--- Supplied information ---
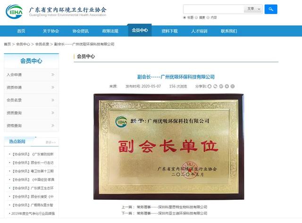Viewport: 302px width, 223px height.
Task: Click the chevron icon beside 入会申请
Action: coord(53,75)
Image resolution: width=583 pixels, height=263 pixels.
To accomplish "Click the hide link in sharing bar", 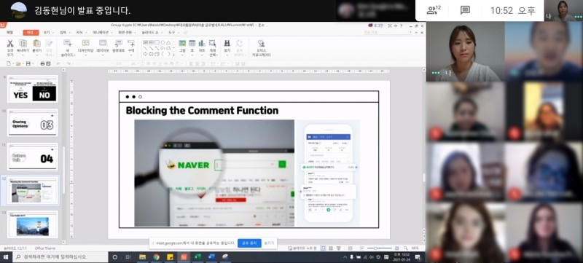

--

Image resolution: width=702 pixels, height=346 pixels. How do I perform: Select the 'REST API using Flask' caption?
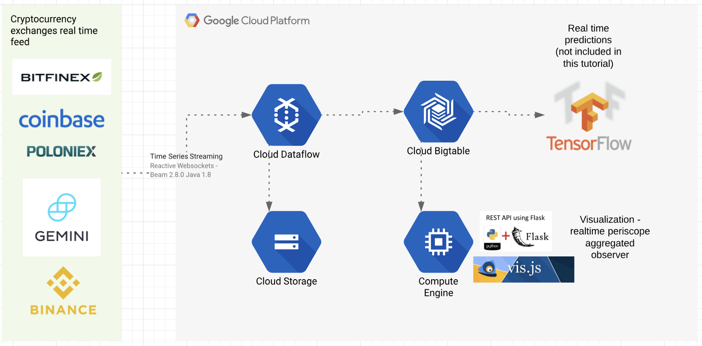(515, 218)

--- Activity ---
Pictures aside, print exactly the lines above starting with the one containing "Image resolution: width=583" and going on through the one containing "the hide link".

--- Expected answer ---
Image resolution: width=583 pixels, height=263 pixels.
To accomplish "Click the hide link in sharing bar", 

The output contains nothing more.